Monday, March 13, 2006

Ticktockman

My watch reads March 17th, but I think it's getting ambitious. I don't know why it reset itself, but we had a thunderstorm last night and maybe my wrist got struck by lightning, just a little.

I had a tough time getting up this morning. All the flashes and booming sounded like somebody targeted Chicago for an airstrike. All the red states finally decided to gang up and get rid of those pesky blues dotting the edges of the map. The madness spreads until it becomes the de facto status quo, and that's just way too much Latin for anyone.

I meant to swim this morning. Nothing doing. It felt too good to lay in bed for the extra hour. Rather than do work today, I learned how to count to thirty-one on one hand.
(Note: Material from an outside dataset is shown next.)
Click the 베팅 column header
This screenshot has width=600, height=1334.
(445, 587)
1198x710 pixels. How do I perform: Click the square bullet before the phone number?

It's actually pretty easy if you do it in binary. Add another hand and you can count to more than a thousand. You have to have pretty flexible fingers to do it, but you can do it.

I played referee at a ComedySportz show last night. I kept forgetting key elements, like how the players were going to play their games. I blame it on a pre-emptive lightning strike on my brain. The best improv feels like surfing the information pool in your brain. The worst feels like you got caught in the eddies and all your paddling just gets you more tangled in the rushes. Also, it makes your metaphors really intricate. Twice in the last month, I've found myself in scenes trying to remember what Dean Kamen invented that was supposed to revolutionize the world of transportation by zipping people around on two self-balancing wheels. Hint: not a bicycle. Second hint: it's a Segway. Third hint: get a bicycle.

Last November, I wrote a novel called "Greater Than". It still needs finishing, but one of the characters deliberately downs aspartame to make himself more stupid and to drown out the voices of an alien consortium controlling him and the destiny of humankind. I think a lot of novel writing is wishful thinking, but that might be wishful thinking.

In a moment of panic last night, I thought I had a second ComedySportz show, so after my first show I dropped Brandi off at her rehearsal and zipped back up to the theatre. My friend and fellow performer Tara showed up to ref and I wish I could say we had a ref off, but I just left to hit the Target.

Tara is amazing. When she plays games she's just great. When she screws up she's even better. I use her as my gold standard for why failure should not bother you. Audiences love it when you a) acknowledge that what they saw and what you saw were both out of whack with what you intended and b) get over yourself and play to your strengths. Speaking of strengths, the hilarious thing about Tara is that, maybe sixty percent of the time she does an impression of everybody's dropped-out-of-high-school uncle, with a voice that sounds like she drinks a case of beer to fall asleep and a half a pack of cigarettes to wake up. You can see her face in the dictionary next to, "Heeeeeeyyyyyyyyy!" Thirty percent of the time, she sounds like a grandmother who has been carefully preserved in Oil of Olay and makes cooing sounds at each and every precious widdle thing you do. "Isn't that the most precious thing?" she'll say and then pile on the hugs. Ten percent of the time she sounds like Kathleen Turner, you know, when she was awesome, which is hot.

So, off to Target I went, where I tried to take a picture of our car, parked opposite another Scion XA, Scion a Scion, battle to the death, or at least better gas mileage. I couldn't get a good angle. You have to picture it. It's amazing. Some day, I need to get a wide angle lense for my cameraphone, or turn my eyes into cameras like they promised us all the Cyberpunk street punks would get in any William Gibson novel. Someday.

I take comfort in the knowledge that my watch will get there first.

2 comments:

tara d. said...

"I use her as my gold standard for why failure should not bother you."

This line should bother ME, but what it does is makes me happs.

I revel in failure, y'all!

I just found your blog.
USA.

Matt said...

Thanks for reading my blog. I hope I don't offend.

"Failure" is such a loaded term. Let's say, "accomplish the objectives of the scene as defined by the game". The audience eats that stuff up, believes it to be the only goal. You, Tara, know better. The goal is to entertain, and you do it with moxy.

Moxy, y'all.

I like your blog, too. Maybe our blogs can, you know, git together sometime? Maybe. Sweet. I'll buy the PBR.